-------- Data for analysis --------
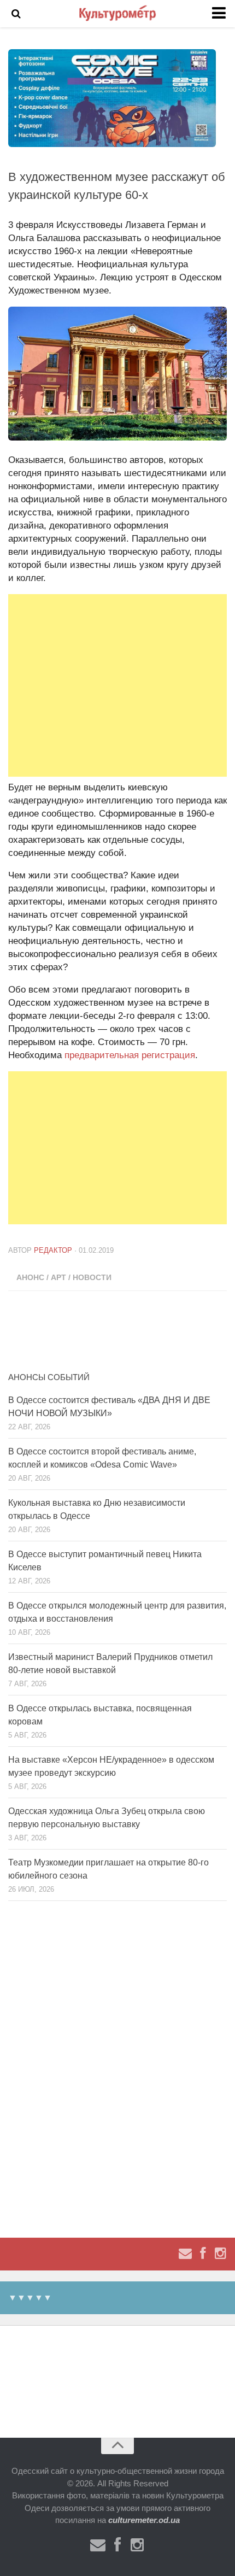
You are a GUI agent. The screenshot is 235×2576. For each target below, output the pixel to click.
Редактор (53, 1250)
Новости (92, 1277)
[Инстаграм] (220, 2253)
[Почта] (185, 2253)
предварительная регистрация (129, 1055)
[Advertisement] (117, 685)
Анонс (30, 1277)
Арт (58, 1277)
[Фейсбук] (202, 2253)
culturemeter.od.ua (144, 2520)
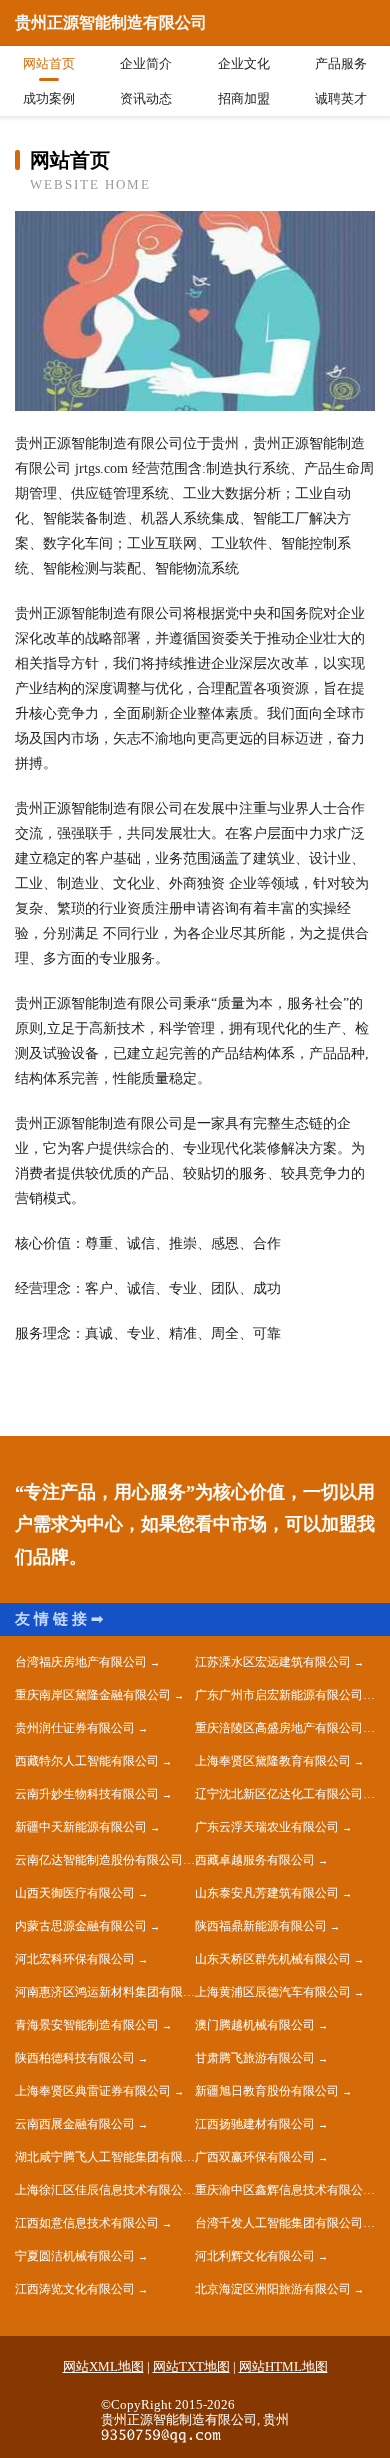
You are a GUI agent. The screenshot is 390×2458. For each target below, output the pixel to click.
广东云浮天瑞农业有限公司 (267, 1827)
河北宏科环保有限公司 (75, 1959)
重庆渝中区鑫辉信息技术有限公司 (285, 2190)
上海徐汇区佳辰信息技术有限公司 (105, 2190)
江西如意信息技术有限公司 (87, 2223)
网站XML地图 (103, 2366)
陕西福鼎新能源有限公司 (261, 1926)
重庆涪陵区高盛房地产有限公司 (279, 1728)
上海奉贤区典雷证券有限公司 (93, 2091)
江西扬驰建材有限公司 (255, 2124)
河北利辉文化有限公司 (255, 2256)
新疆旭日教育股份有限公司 (267, 2091)
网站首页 (49, 63)
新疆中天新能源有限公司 (81, 1827)
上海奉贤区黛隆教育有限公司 (273, 1761)
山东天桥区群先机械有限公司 (273, 1959)
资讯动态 (146, 98)
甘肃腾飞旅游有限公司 (255, 2058)
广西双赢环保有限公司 (255, 2157)
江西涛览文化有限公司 (75, 2289)
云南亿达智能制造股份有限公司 (99, 1860)
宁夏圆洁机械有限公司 (75, 2256)
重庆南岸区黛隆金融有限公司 (93, 1695)
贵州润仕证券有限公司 (75, 1728)
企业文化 (244, 63)
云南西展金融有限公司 (75, 2124)
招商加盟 (244, 98)
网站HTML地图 (283, 2366)
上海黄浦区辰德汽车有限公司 (273, 1992)
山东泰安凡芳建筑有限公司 (267, 1893)
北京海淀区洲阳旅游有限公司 (273, 2289)
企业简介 (146, 63)
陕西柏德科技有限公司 (75, 2058)
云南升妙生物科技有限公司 (87, 1794)
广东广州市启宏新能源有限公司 (279, 1695)
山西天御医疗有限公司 (75, 1893)
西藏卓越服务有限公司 (255, 1860)
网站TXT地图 (191, 2366)
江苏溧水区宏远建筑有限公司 (273, 1662)
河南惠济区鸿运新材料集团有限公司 (105, 1992)
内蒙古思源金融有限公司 (81, 1926)
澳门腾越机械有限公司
--------
** Assignment **
Print exactly the line containing "You are a GUI agent. The screenshot is 390×2458." and every line after it through the end of the records above, and nothing else.

** Result of the exercise **
You are a GUI agent. The screenshot is 390×2458. For each target below, output the pixel to click.
广东云浮天瑞农业有限公司 (267, 1827)
河北宏科环保有限公司 (75, 1959)
重庆渝中区鑫辉信息技术有限公司 (285, 2190)
上海徐汇区佳辰信息技术有限公司 (105, 2190)
江西如意信息技术有限公司 (87, 2223)
网站XML地图 (103, 2366)
陕西福鼎新能源有限公司 (261, 1926)
重庆涪陵区高盛房地产有限公司 (279, 1728)
上海奉贤区典雷证券有限公司 (93, 2091)
江西扬驰建材有限公司 (255, 2124)
河北利辉文化有限公司 (255, 2256)
新疆旭日教育股份有限公司 (267, 2091)
网站首页 (49, 63)
新疆中天新能源有限公司 (81, 1827)
上海奉贤区黛隆教育有限公司 (273, 1761)
山东天桥区群先机械有限公司 (273, 1959)
资讯动态 (146, 98)
甘肃腾飞旅游有限公司 (255, 2058)
广西双赢环保有限公司 (255, 2157)
江西涛览文化有限公司 (75, 2289)
云南亿达智能制造股份有限公司 (99, 1860)
宁夏圆洁机械有限公司 (75, 2256)
重庆南岸区黛隆金融有限公司 (93, 1695)
贵州润仕证券有限公司 (75, 1728)
企业文化 (244, 63)
云南西展金融有限公司 (75, 2124)
招商加盟 (244, 98)
网站HTML地图 (283, 2366)
上海黄浦区辰德汽车有限公司 (273, 1992)
山东泰安凡芳建筑有限公司 (267, 1893)
北京海淀区洲阳旅游有限公司 (273, 2289)
企业简介 (146, 63)
陕西柏德科技有限公司 (75, 2058)
云南升妙生物科技有限公司 (87, 1794)
广东广州市启宏新能源有限公司 (279, 1695)
山西天御医疗有限公司 (75, 1893)
西藏卓越服务有限公司 (255, 1860)
网站TXT地图 (191, 2366)
江苏溧水区宏远建筑有限公司 (273, 1662)
河南惠济区鸿运新材料集团有限公司 (105, 1992)
内蒙古思源金融有限公司 (81, 1926)
澳门腾越机械有限公司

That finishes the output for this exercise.